Data mining and machine learning discover historical patterns, associations, and relationships hidden in the data, but the interpretation of the discovered patterns to extract knowledge for decision making is done primarily by the human decision maker. As data-mining algorithms are enhanced by automated reasoning about the statistical relations discovered, intelligent decisions can be made with deep knowledge of risks, options, and consequences. Not all of this information can be derived from the data by the machines themselves. Humans, machines, and networks need to be intimately involved in the decision-making process, interactively and collaboratively.
In networked environments, decision-making processes are increasingly supported by technology. Orchestrating collaboration among humans and automation in scenarios that involve large numbers of participants and highly interconnected networks of people and machines brings challenges that do not apply to smaller teams. In particular, the scale shift in complexity, brought about by the many interdependencies across processes and activities, changes responses to key questions about what it means to be “in control.”
In networked decision making, the acts of gathering data as well as data analysis and comprehension can occur over a distributed network with many humans and automated agents adding data to the system, often nearly simultaneously. Furthermore, the disparate subteams might gather the data in different ways or it might exist in different modalities at different locations; funneling and transforming this collection into a single, uniform collection poses significant challenges.
As discussed above, a key limiting factor in most human-machine interactions is communication among people and machines. Machine-design strategies often expect people to be precise and unambiguous in the issuance of commands and information (although people’s skills in this area are weak), with limited information back to the people and, even then, often in forms understandable only by the technical elite. Even in relatively simple settings, studies of human performance illustrate how communication can break down between human and automation due to factors such as attention being misdirected or misfocused or goal conflicts being missed or misprioritized (Cuevas et al., 2007). Environments in which humans “control” a coupled collection of automated subsystems place increasing emphasis on complex cognitive functions such as goal monitoring, which enables shifts of goal priorities, and management of a complicated set of constraints.

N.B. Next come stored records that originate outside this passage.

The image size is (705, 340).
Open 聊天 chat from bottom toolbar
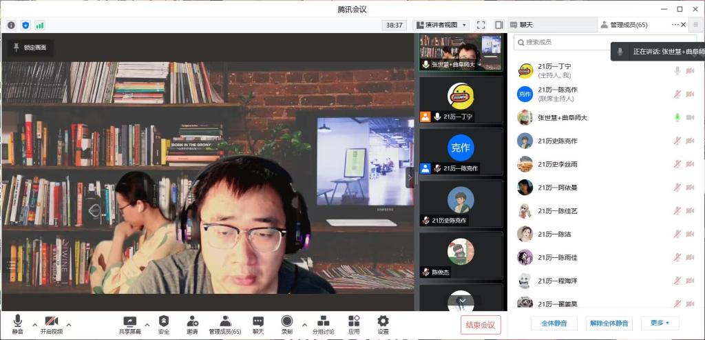tap(258, 324)
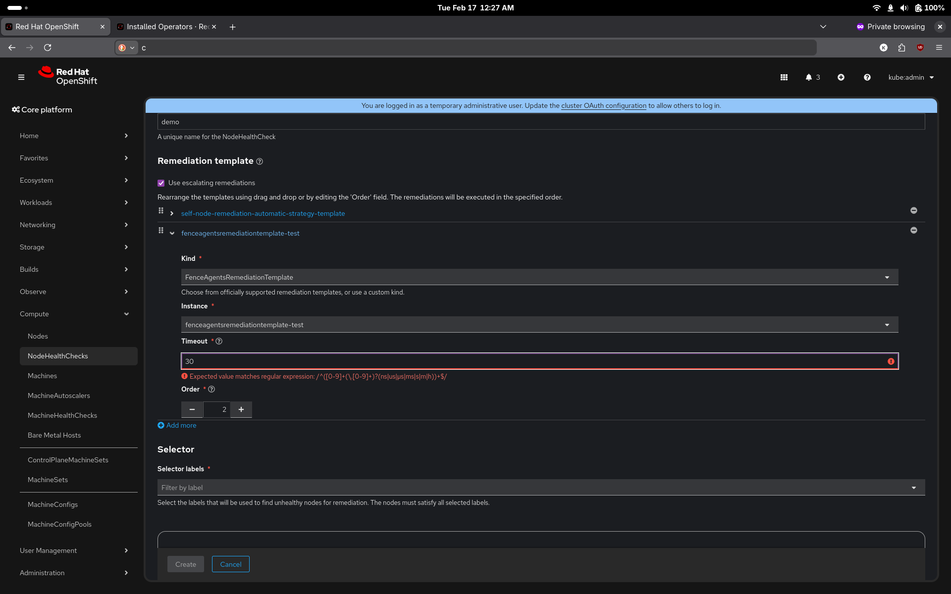Open the application launcher grid icon
951x594 pixels.
point(784,77)
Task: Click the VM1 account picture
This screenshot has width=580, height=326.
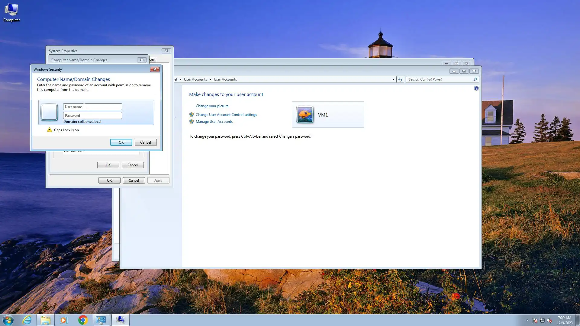Action: coord(305,115)
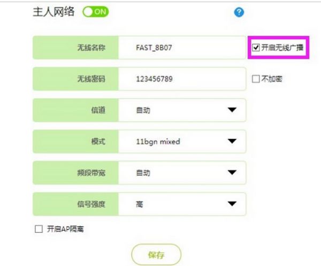Click the 无线名称 field with FAST_8B07
The width and height of the screenshot is (321, 266).
pyautogui.click(x=182, y=48)
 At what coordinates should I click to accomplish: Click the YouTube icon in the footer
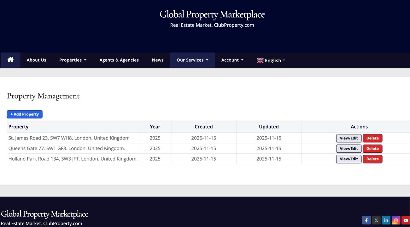(406, 220)
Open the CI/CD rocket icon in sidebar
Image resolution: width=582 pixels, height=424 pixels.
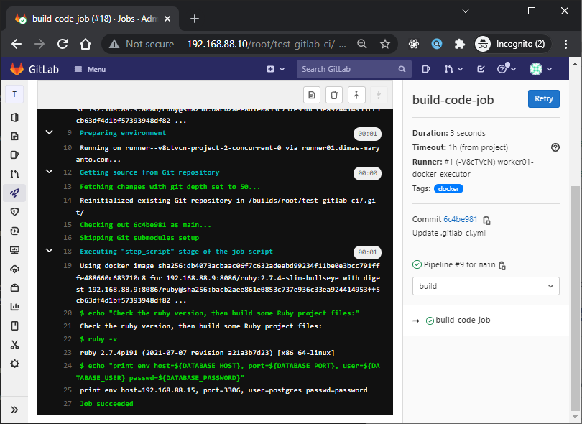(14, 193)
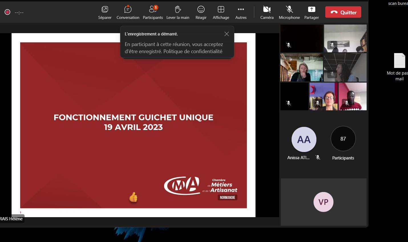Toggle the Caméra on
The image size is (408, 242).
[267, 13]
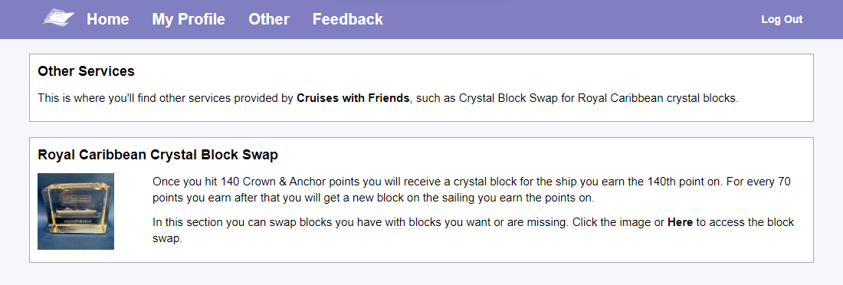843x285 pixels.
Task: Follow the bold Here link
Action: (680, 222)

Team cognition is a challenge for developers of networked human-automation systems. Shared understanding allows management of uncertainties that machines may have about humans’ goals and focus of attention, as well as uncertainty that humans have about automation’s plans and status. Regardless of the machine’s role, creating machine understanding of human intent and making the machine’s results intelligible to a human are problems to be addressed by any human-automation system. Conversely, finding ways to increase human confidence in a machine’s activities, with an appropriate degree of caution, is increasingly important as computers are doing more of the predecisional work. In time-sensitive settings or where the amount of incoming data is large, humans may not be able to work through the details of what the machine has done.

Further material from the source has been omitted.